*** Opening of Provided material ***

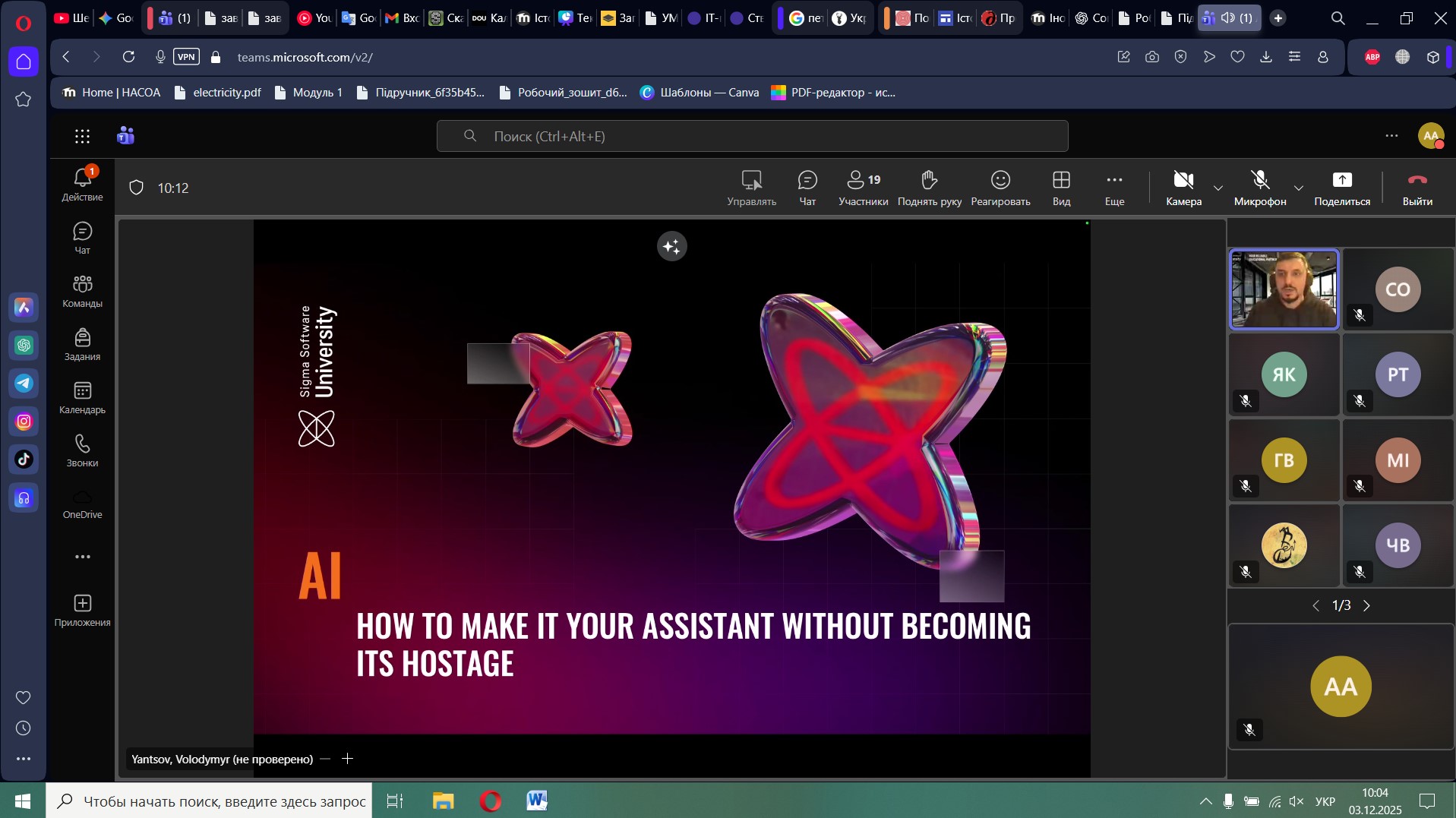This screenshot has height=818, width=1456.
Task: Open the View layout options
Action: [1061, 187]
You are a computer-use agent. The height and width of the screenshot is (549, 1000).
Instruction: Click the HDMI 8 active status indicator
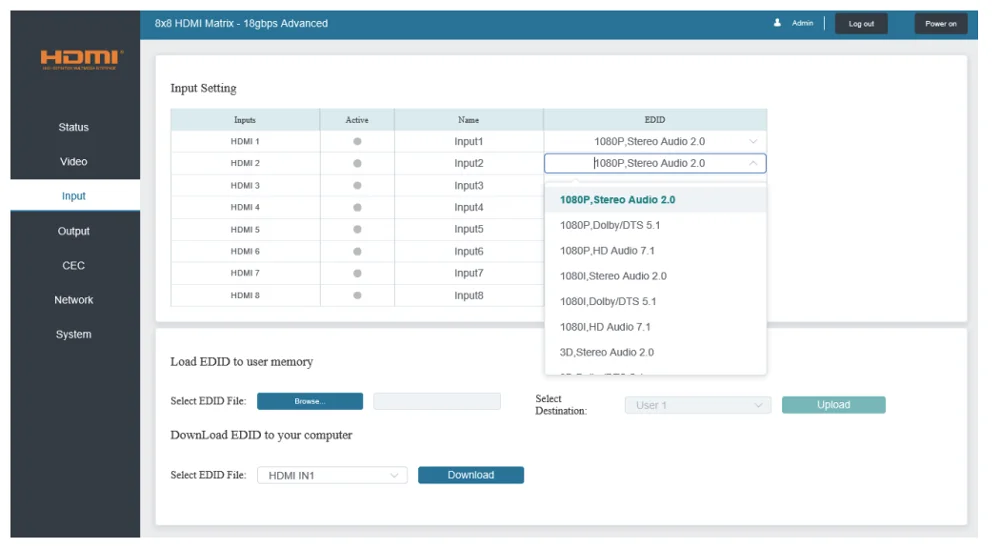pyautogui.click(x=357, y=295)
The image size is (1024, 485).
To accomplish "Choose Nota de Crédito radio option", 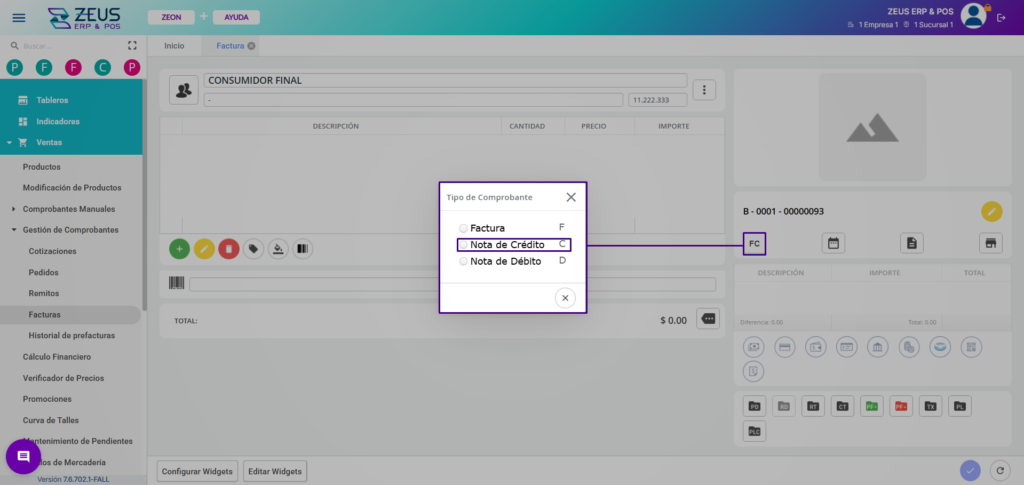I will [x=463, y=245].
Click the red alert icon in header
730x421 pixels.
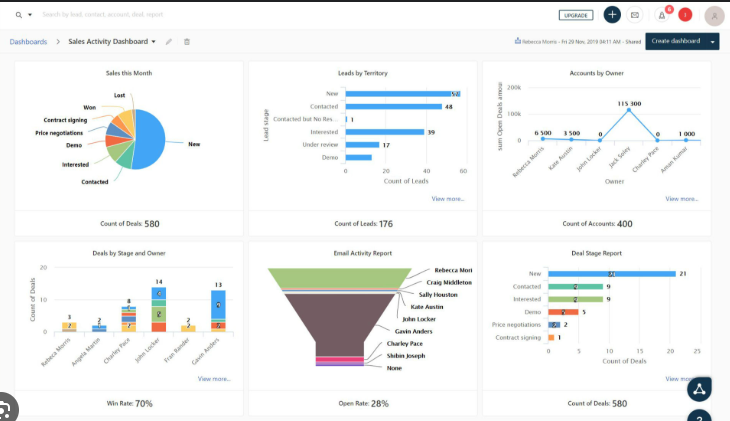point(685,15)
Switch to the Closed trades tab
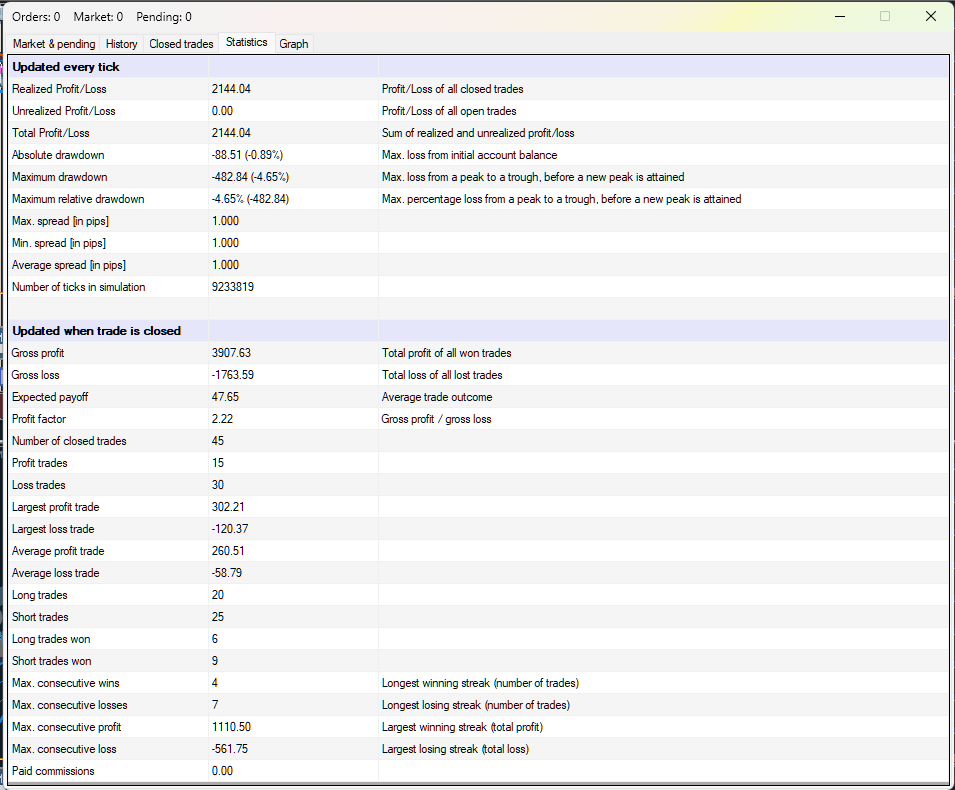The width and height of the screenshot is (955, 790). pyautogui.click(x=181, y=44)
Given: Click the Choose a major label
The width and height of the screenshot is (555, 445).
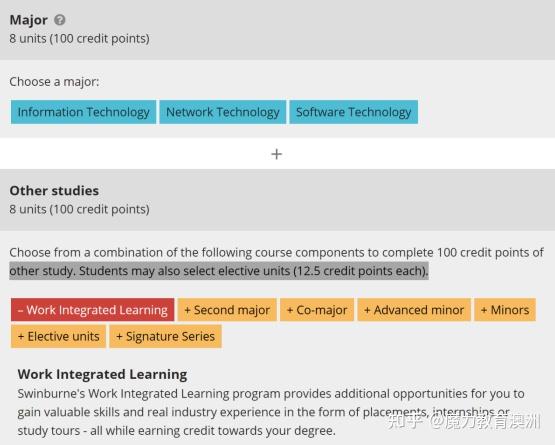Looking at the screenshot, I should point(54,82).
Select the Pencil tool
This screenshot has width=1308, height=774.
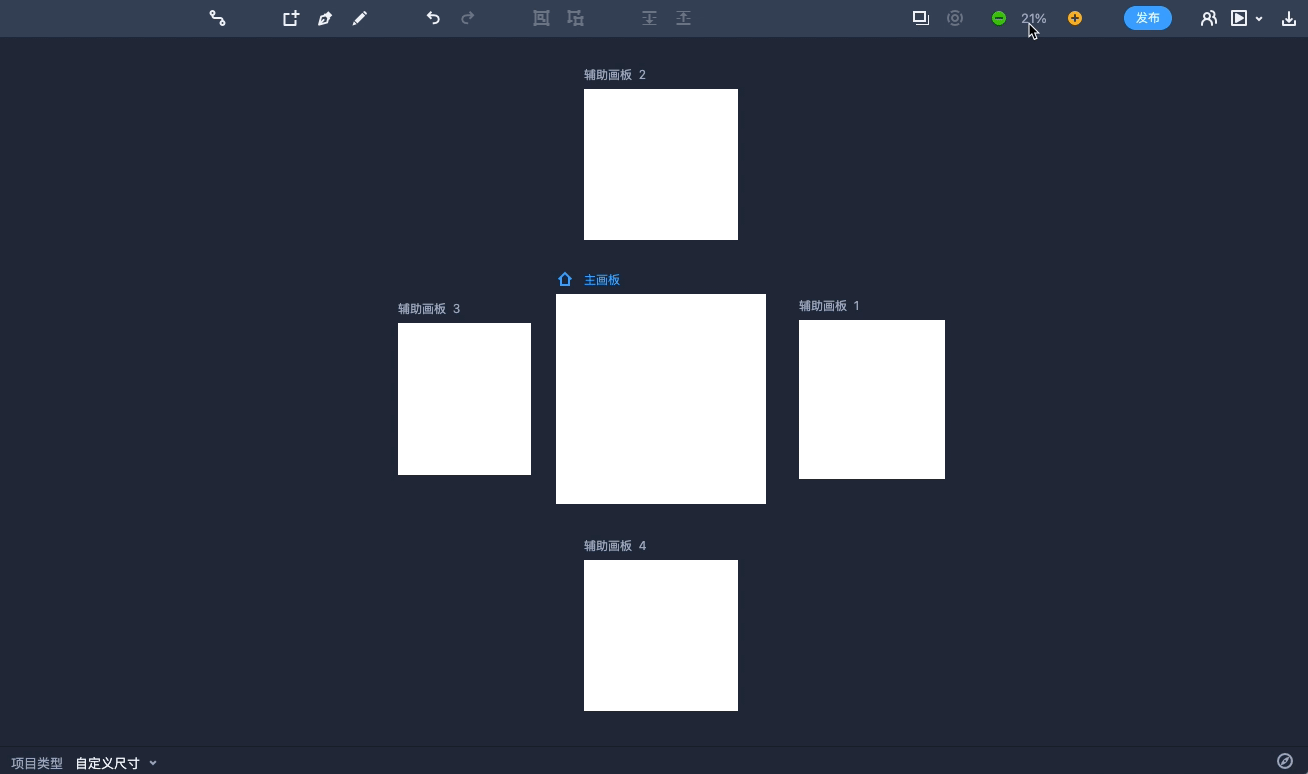(x=360, y=18)
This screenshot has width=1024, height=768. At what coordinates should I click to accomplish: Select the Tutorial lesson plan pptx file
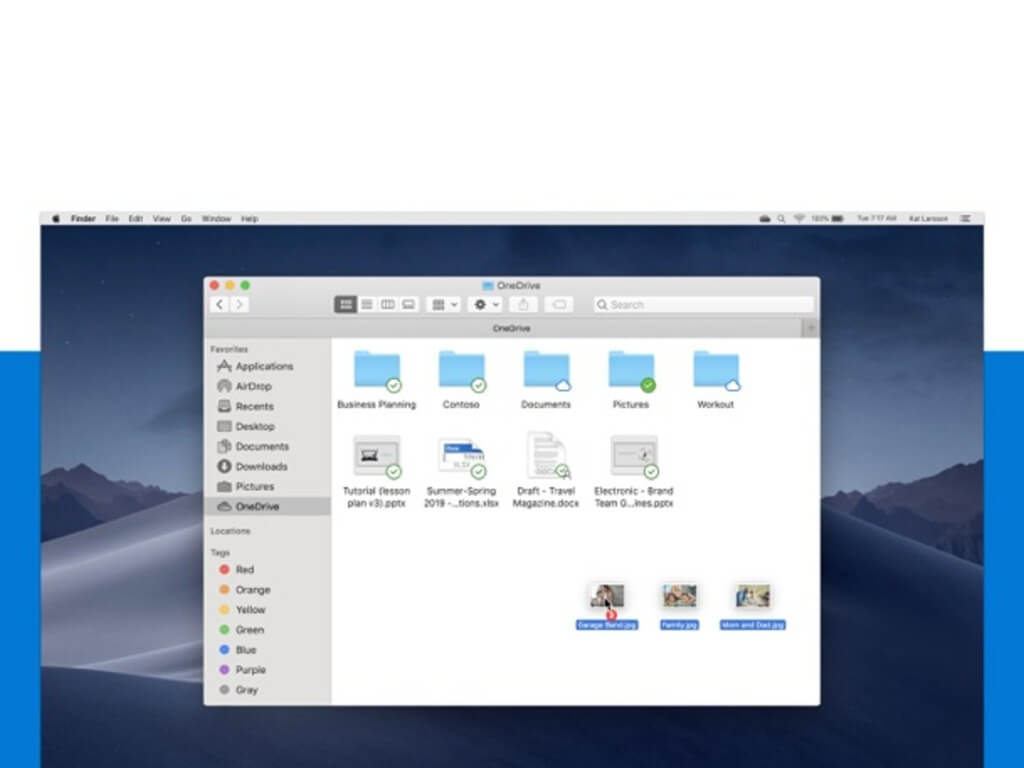(x=376, y=457)
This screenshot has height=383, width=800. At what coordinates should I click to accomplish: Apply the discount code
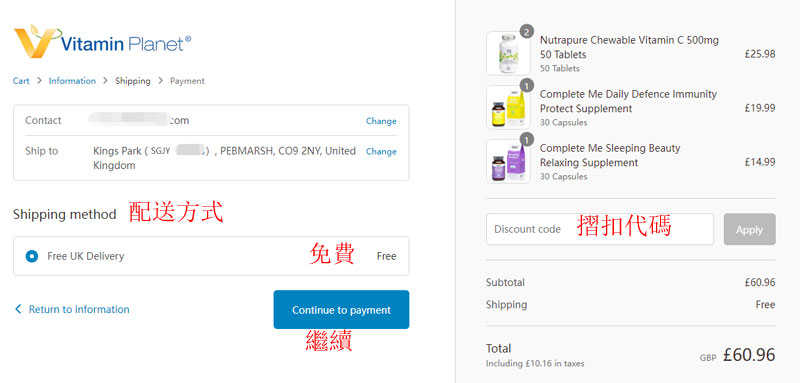coord(749,229)
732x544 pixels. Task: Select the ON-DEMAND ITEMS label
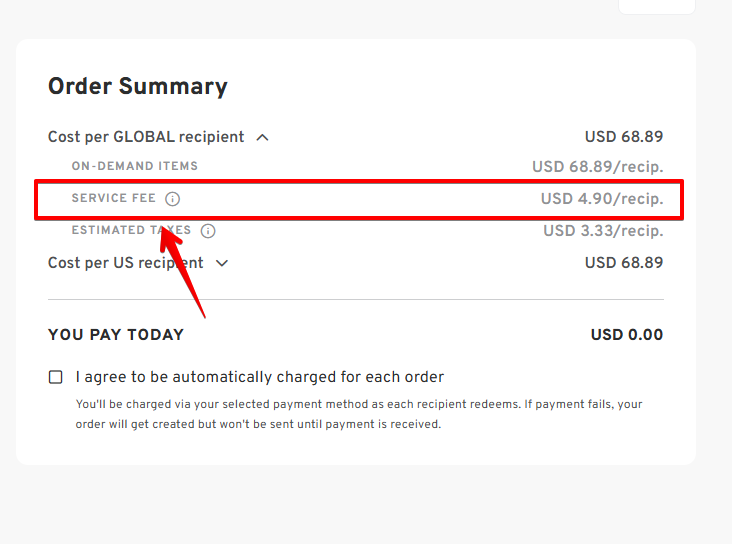tap(135, 166)
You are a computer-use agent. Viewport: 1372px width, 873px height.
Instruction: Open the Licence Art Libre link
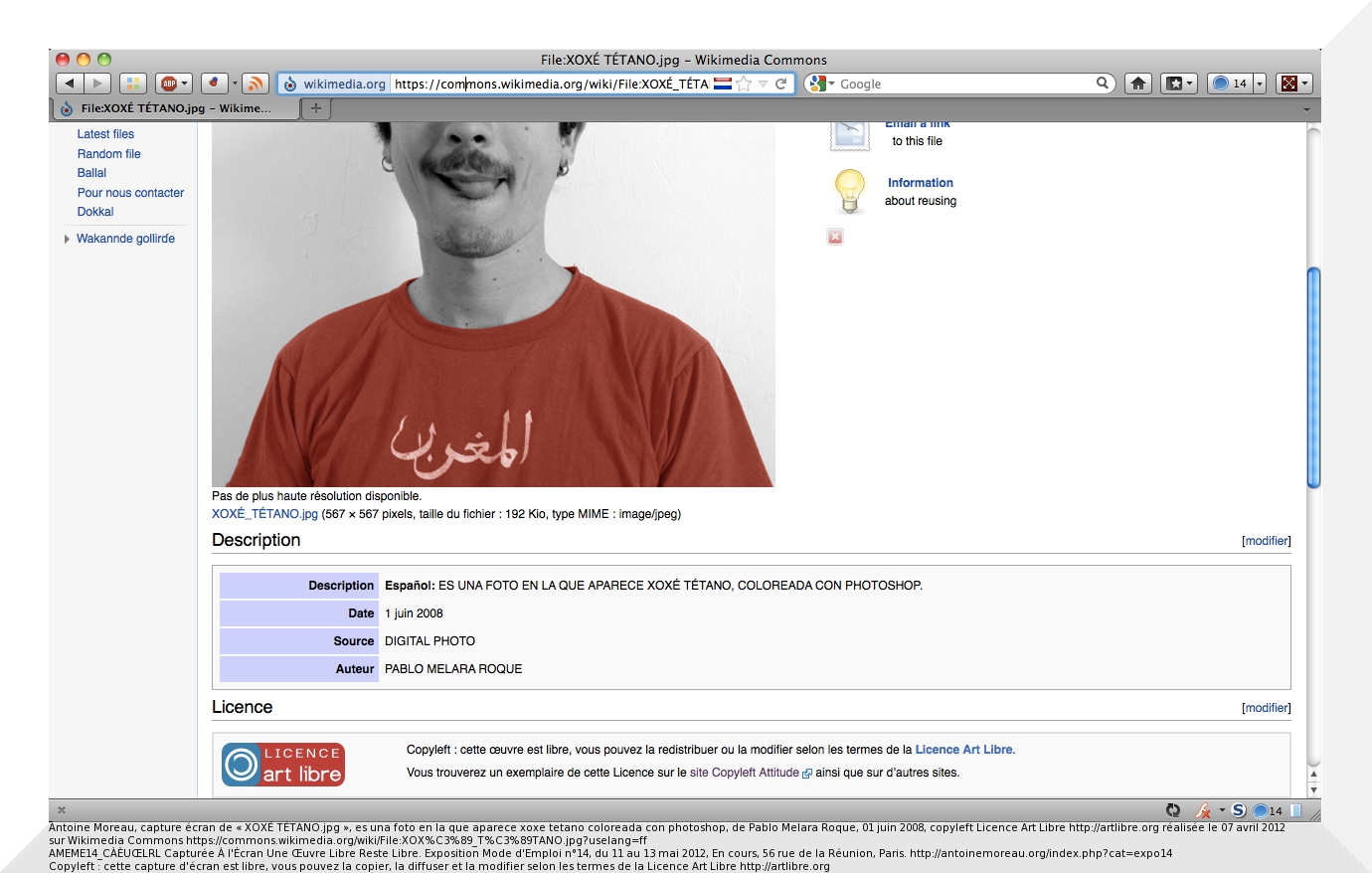coord(963,750)
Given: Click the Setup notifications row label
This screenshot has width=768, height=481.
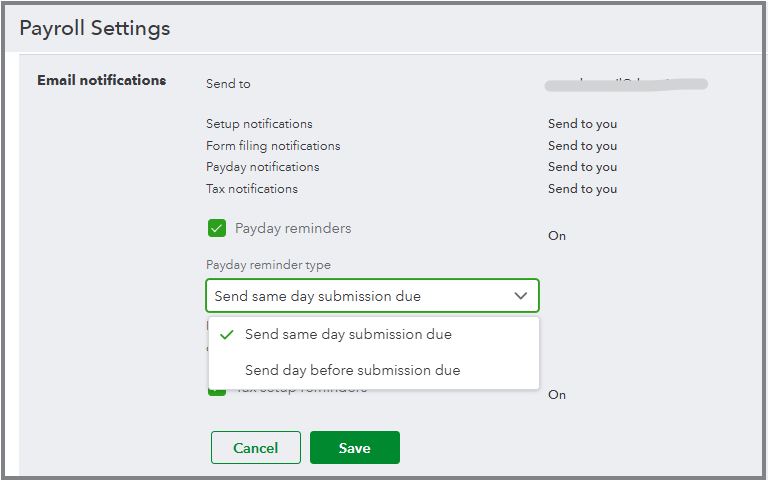Looking at the screenshot, I should pyautogui.click(x=259, y=124).
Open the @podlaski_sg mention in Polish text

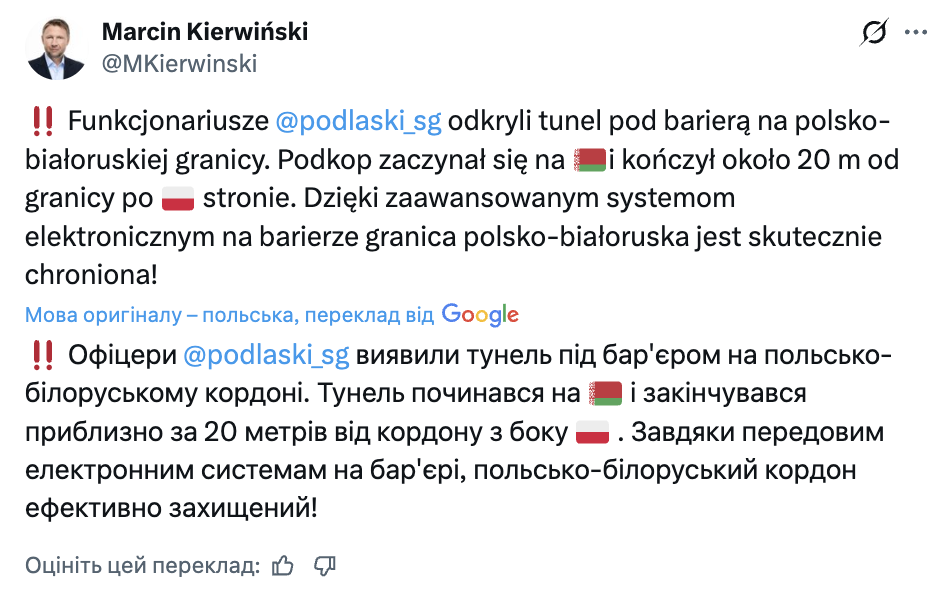pos(358,121)
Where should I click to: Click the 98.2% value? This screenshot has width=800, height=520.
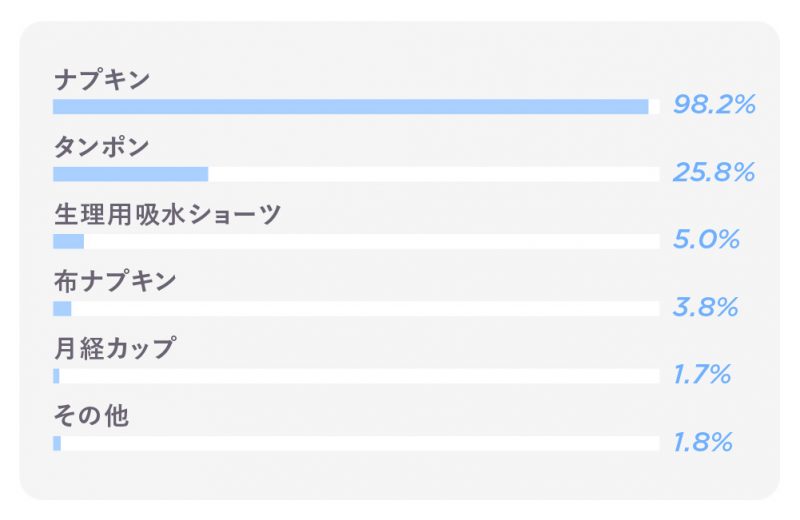tap(714, 105)
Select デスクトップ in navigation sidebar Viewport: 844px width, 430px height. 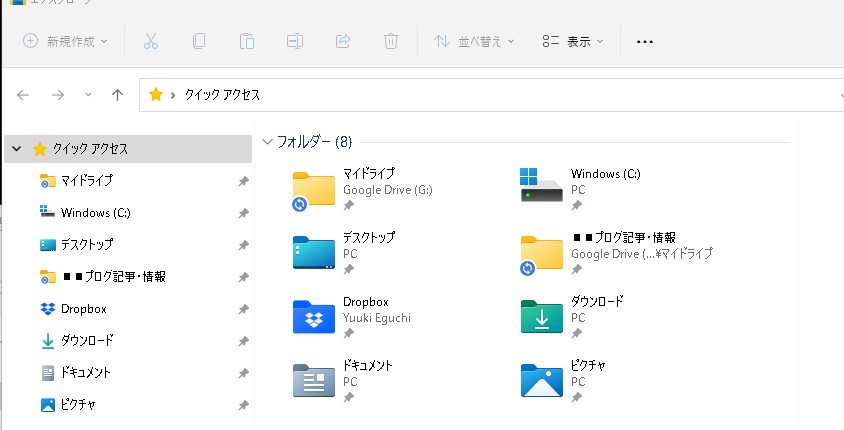tap(87, 245)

*** Close of Provided material ***

A single number is required: how many lines in these records contain "Given".

2